Когда девушка переступила порог, ксендз запер дверь и, указывая на вторую комнату, сказал:
— Пройди туда. Здесь моя старая ворчунья Христина любит подслушать порою, что в покоях говорят.
Вторая дверь закрылась за девушкой, лицо которой, и без того пылающее, теперь разгорелось еще больше.
— Ну, что нового? — повторил свой первый вопрос Дембинский. В то же время его упорный, тяжелый взгляд медленно обтекал, словно обыскивал, ощупывал всю девушку. Так опытный, знающий цыган-коновал, барышник осматривает по статям новую, приведенную к нему молодую лошадку.
Смущенная этим упорным, знакомым ей взглядом, девушка негромко произнесла:
— С праздником, пане ксенже!
Неловко взяла протянутую ей белую, мягкую руку и приложилась к ней горячими губами. При этом нежно, легко, словно нечаянно или мимоходом пальцы выхоленной руки скользнули по ее атласистому подбородку, по шее, по упругой груди.
— Ну, с праздником, уточка. Для того и пришла, поздравить? Благодарю. Ты — славная, благочестивая девушка. Бог тебе счастья пошлет за это… и жениха хорошего. Да, кажется, уже и есть у тебя жених?.. Ну как не быть у такой уточки… Что же молчишь? Если дело есть, говори. Узнала что? Или тебе нужно? Я слушаю.
Ксендз опустился на кресло у стола, за которым темнел диван, принял более степенный вид, полагая, что тогда девушка перестанет смущаться.
Он угадал. Видя перед собой обычное лицо ксендза-наставника, а не осклабленную физиономию мужчины, как за минуту перед тем, Юстуся заговорила решительнее прежнего:
— Я думала… хотела спросить у пана ксендза.

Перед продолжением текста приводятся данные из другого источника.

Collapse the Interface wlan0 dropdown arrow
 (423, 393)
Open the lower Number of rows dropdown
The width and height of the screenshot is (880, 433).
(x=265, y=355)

Дело такое, секретное. Правда, у меня есть жених, как я говорила вашей милости… Он мне недавно сказал, что служит у нашего Тайного польского Ржонда… И клятву с меня взял, чтобы я не говорила никому… Но вам я же могу сказать, пане ксенже…
— Ну конечно. Я — твой отец духовный… Кому же тебе и сказать все, как не мне? Мне интересно становится. Продолжай, девушка. Продолжай.
— Вот, значит, недавно мне показалось, что наш старый пан спрятал у нас на дворе какого-то москаля…
— Старый пан? Этот безбожник? Который годами и в дом Божий не заглядывает? Этот прихвостень и друг бельведерских москалей?.. Говори, говори. Кого еще он там прячет? Где? Как?..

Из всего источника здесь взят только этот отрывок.